Being a Dork, Perl, and Basketball Stats 

For the past year or so, I've been dorking around with some of my friends with the idea of a basketball statistic that attempts to measure what a player brings a team. You know, take his points, his assists, rebounds, blocks, etc., and throw them all into one big number. It's been a fun diversion, and an excuse to think about math and some web programming again.
The idea is based on the work done at sonicscentral.com towards something that's been called Points Created (an attempt to parallel Bill James' baseball stat "Runs Created").
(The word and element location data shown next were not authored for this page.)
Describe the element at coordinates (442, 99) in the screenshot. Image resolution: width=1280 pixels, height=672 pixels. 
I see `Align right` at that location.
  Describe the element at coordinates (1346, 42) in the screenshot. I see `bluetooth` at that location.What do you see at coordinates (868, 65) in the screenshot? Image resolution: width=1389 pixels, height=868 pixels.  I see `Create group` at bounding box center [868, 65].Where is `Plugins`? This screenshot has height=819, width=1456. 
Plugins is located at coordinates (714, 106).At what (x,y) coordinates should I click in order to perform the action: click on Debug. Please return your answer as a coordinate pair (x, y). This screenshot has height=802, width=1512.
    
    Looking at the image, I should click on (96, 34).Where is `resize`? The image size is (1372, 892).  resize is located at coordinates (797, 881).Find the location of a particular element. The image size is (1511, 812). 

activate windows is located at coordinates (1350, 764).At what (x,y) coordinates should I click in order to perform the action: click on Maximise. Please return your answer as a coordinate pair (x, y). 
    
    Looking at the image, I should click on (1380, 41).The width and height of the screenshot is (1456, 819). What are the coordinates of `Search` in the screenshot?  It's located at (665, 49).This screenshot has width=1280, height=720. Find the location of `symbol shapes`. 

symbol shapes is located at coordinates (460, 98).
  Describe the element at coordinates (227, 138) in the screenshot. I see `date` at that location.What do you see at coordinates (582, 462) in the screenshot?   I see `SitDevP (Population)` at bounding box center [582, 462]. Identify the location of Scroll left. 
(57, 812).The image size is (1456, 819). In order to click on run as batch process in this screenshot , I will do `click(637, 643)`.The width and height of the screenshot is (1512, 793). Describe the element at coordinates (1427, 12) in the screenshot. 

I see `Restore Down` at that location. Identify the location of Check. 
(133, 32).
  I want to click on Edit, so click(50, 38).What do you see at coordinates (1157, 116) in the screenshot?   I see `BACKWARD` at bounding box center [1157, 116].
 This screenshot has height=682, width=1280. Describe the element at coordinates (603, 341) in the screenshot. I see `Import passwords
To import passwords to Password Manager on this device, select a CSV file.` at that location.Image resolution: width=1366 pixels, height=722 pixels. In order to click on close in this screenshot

It's not perfect, but I've had some dorky fun, and, quite frankly, the ratings have come out moderately ok.
Recently, when I realized I could dynamically update this from the web rather than doing it via Excel, I set out to create a Perl script that would enable me to run it, have it grab the latest stats from the invaluable dougstats.com, and then generate the stats for everybody in the NBA.

A few hours later, I had something working.

#!/usr/bin/perl
use LWP::Simple;
use CGI;
my $query= new CGI;
print $query->header;

The basics: the hash-bang, and includes for LWP (to get the data over the web) and CGI (so I can pass in parameters).

my %Data;
my @row;
my @PlayerStats;
my $PlayerName;
my $PlayerStatsString;
my $url = "http://www.dougstats.com/05-06RD.txt";

my $PointsCreated = 0;
my $PCperG = 0;
my $PCper48 = 0;

Here we set up all of the variables. A hash to contain the player data. Arrays for handling a row of data and a row of player statistics. Scalars for the player name, the string of text representing the data, the URL to get the data, and then some internal values for calculating statistics that aren't in the downloaded data.

my $sort = $query->param('sort');

my $stats = get($url);
die "Couldn't get data" unless defined $stats;

@row = split(/n/, $stats);

shift @row;

Here we get the data. We grab the sort parameter (so I can determine which value to sort on -- more on that later). We go out and get the data (or die, if we can't get it). We split the data on new lines into rows of data in the array—each array element is a full row of text data. Finally, we shift off the top row, since it's the category text and we don't want that in our stats.

foreach (@row) {
($PlayerName, $PlayerStatsString) = split(/s+/, $_, 2);
@PlayerStats = split(/s+/, $PlayerStatsString);

my $DefRebs = $PlayerStats[11] - $PlayerStats[10];

$PointsCreated = $PlayerStats[18] + (0.75 * $PlayerStats[12])
+ (1.03 * ((0.75 * $PlayerStats[10]) + (0.25 * $DefRebs)
+ $PlayerStats[13] + (0.5 * $PlayerStats[15]) - $PlayerStats[14]
- (0.71 * ($PlayerStats[5] - $PlayerStats[4]))));
$PCperG = $PointsCreated / $PlayerStats[2];
$PCper48 = ($PointsCreated / $PlayerStats[3]) * 48;

$Data{$PlayerName} = [@PlayerStats, $DefRebs, $PointsCreated, $PCperG, $PCper48];
}

delete $Data{"Player"};

Ok - here's where some of the magic happens. I iterate through each row of data, and split the row into components: the player name and then the combined player stats. Then I split the player stats into individual stat buckets. I build some of the intermediate stats that aren't in the dataset—defensive rebounds, and then the Points Created and Points Created per Game and per 48 minutes.
Toss everything into a big hash, with the hash key set as the player name, and just make sure there's not an element that is the row of column headers (the delete line). I could probably toss this last line ...

I won't get into the details of the Points Created formula right now, but there's some (limited) intelligence behind those coefficients. Basically, it's an attempt to quantify how many possessions a player creates or loses, turn that into points, and then add in the points the player actually scored to come up with a final total. I've been working on a more refined version with some other folks that better integrates assists and the fact that not all hoops are created equal.
Quite frankly, that's about it. The rest of the script is just output, dumping the data in a simple table to the screen, and throwing in some links to allow some basic sorting. If you check out the Points Created display (or the possibly improved adjusted Points Created), you can see the results of the work.

The basics: both metrics say that LeBron James has created the most overall points this season. The adjusted method has Allen Iverson edging out James for PC/G, whereas the original has James edging out Iverson. The adjusted method likes point guards a lot more than the original method. Part of me thinks it likes them too much, but what do I know.

In summary: I'm a dork, but not a big enough dork to do this stuff as anything more than a part-time hobby.